### What you will do
Taking the entries below, transcribe only the lines starting with the one with "The height and" and going on through the one with "Select the JMP Securities firm name", exactly as written, without the pictures.

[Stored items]

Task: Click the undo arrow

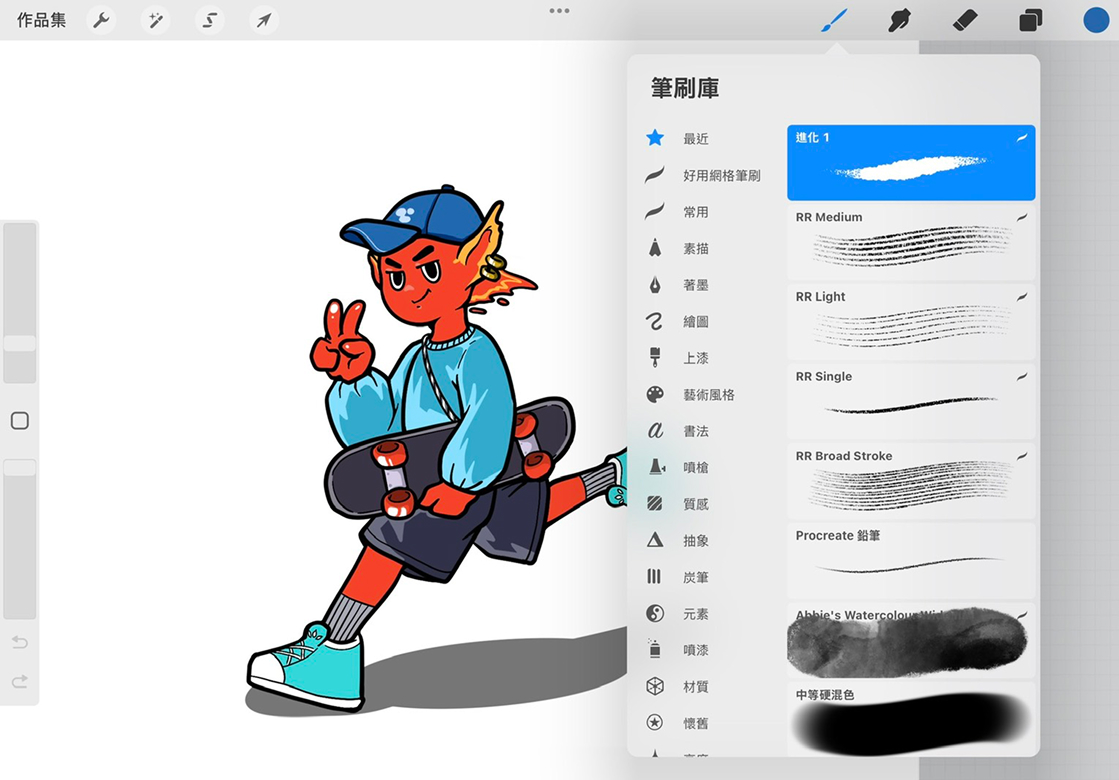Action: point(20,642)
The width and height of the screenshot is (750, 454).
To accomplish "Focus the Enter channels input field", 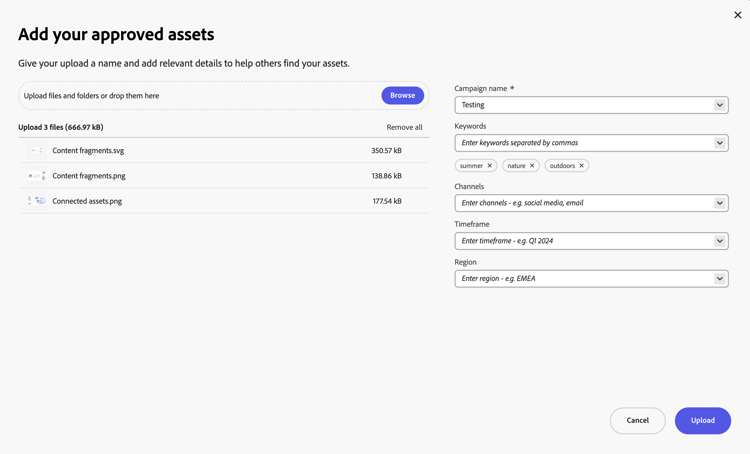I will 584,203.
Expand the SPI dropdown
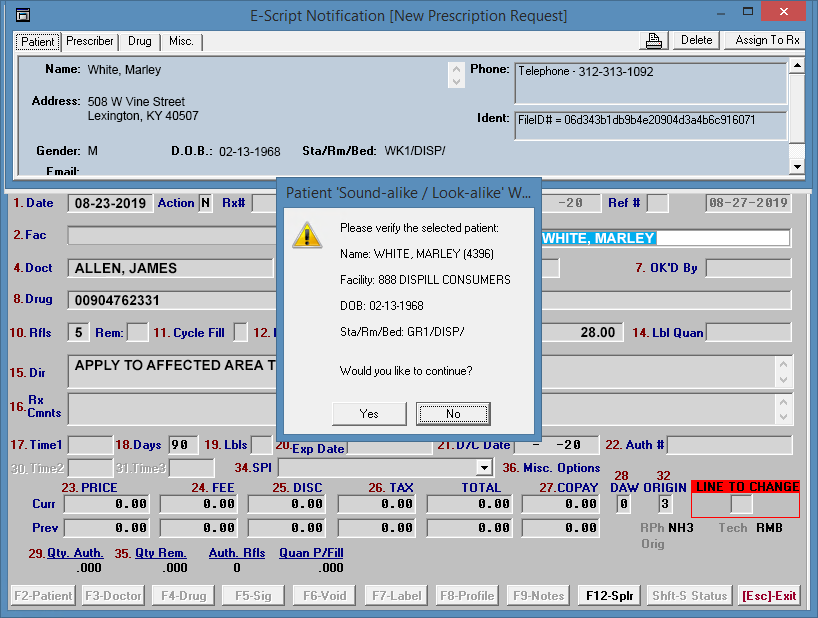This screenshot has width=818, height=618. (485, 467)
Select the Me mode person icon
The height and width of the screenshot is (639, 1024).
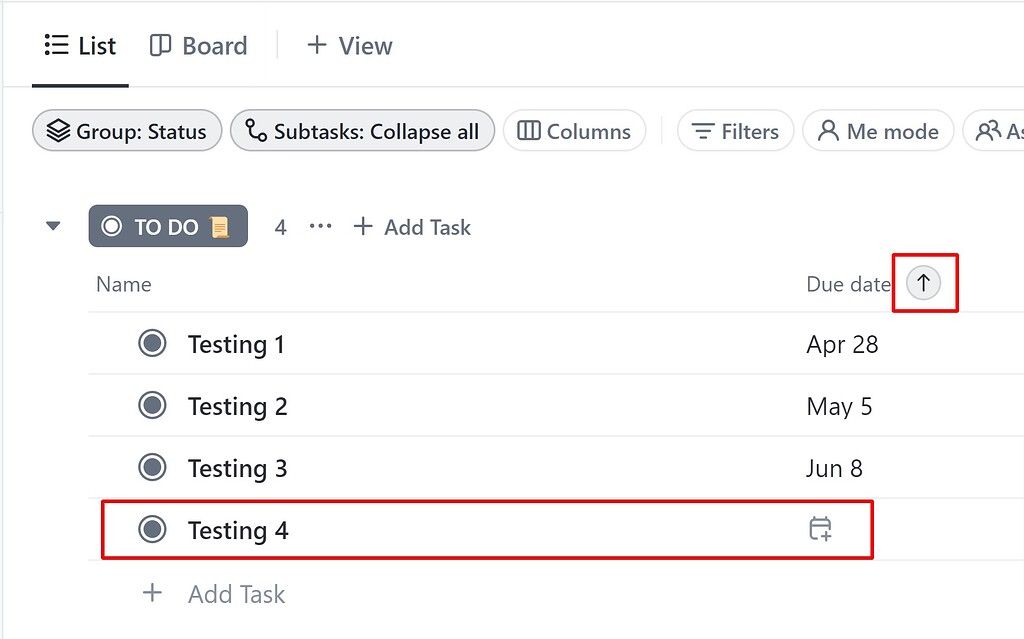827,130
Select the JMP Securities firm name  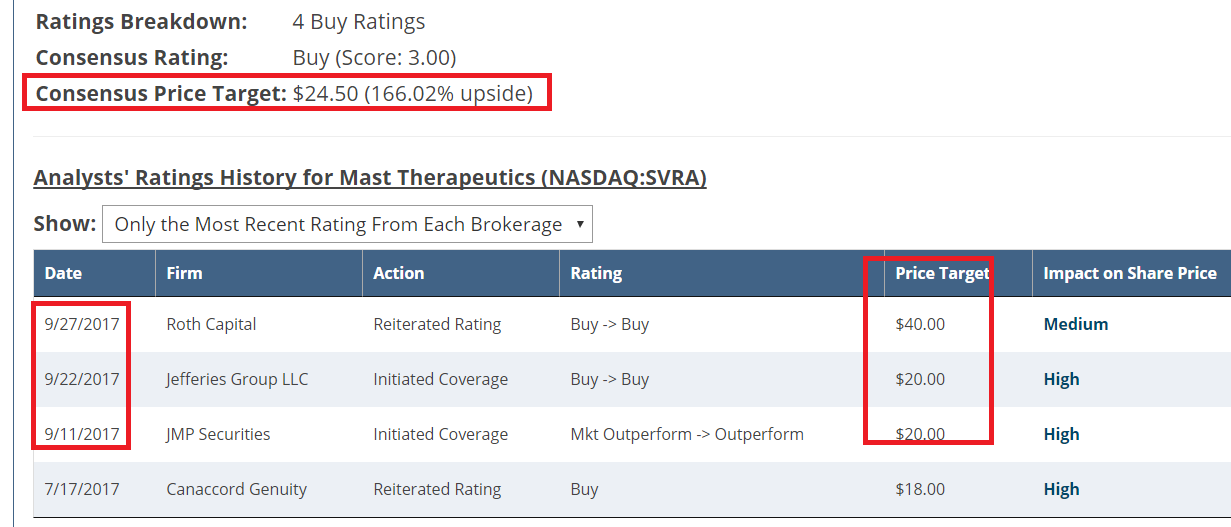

---

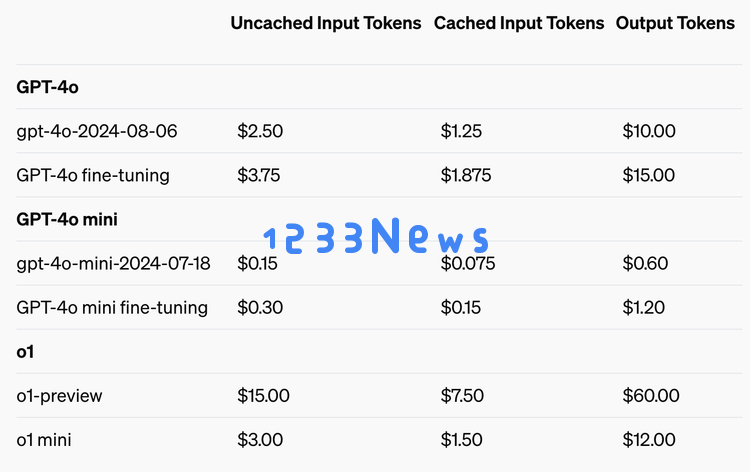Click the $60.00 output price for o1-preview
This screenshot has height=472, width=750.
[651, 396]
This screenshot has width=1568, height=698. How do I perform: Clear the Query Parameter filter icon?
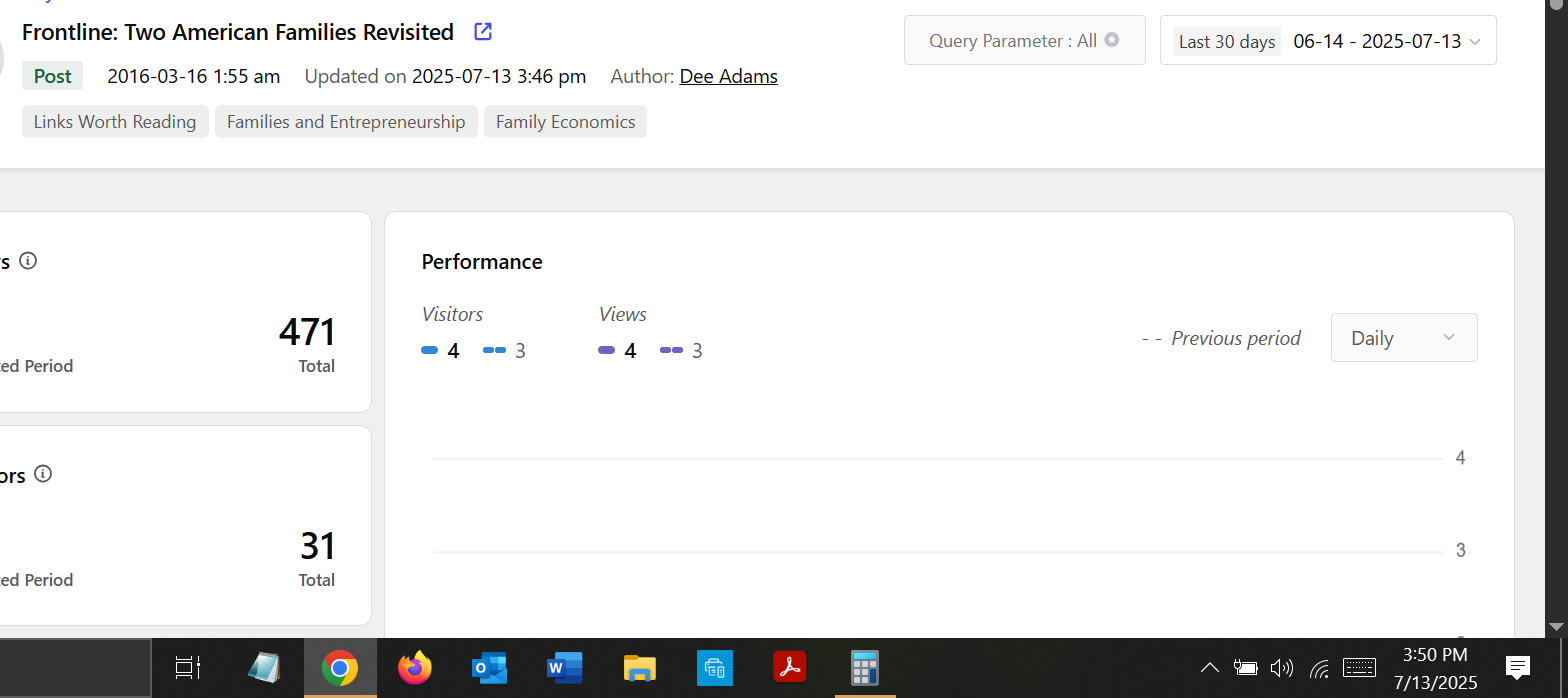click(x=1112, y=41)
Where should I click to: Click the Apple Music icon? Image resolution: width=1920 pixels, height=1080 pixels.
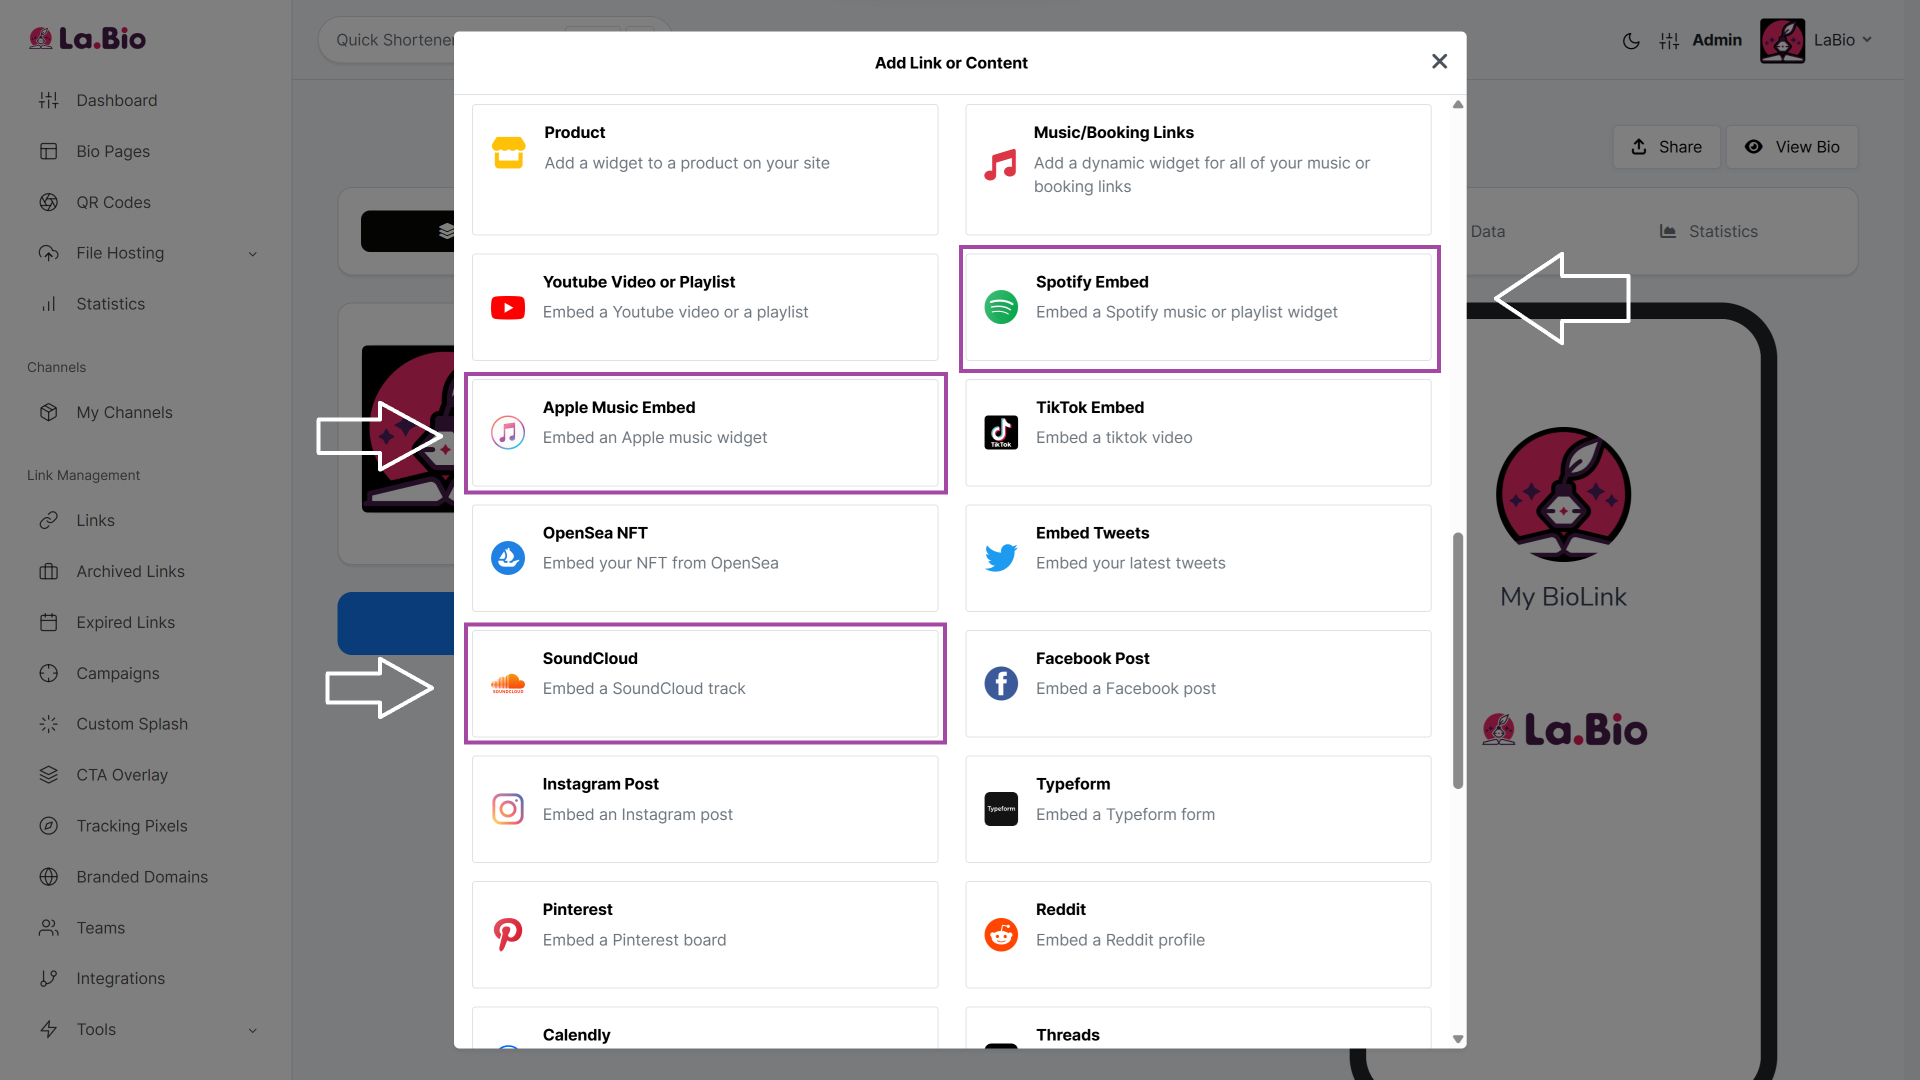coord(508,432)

### Exercise response
The height and width of the screenshot is (639, 1024).
827,130
Select the JMP Securities firm name  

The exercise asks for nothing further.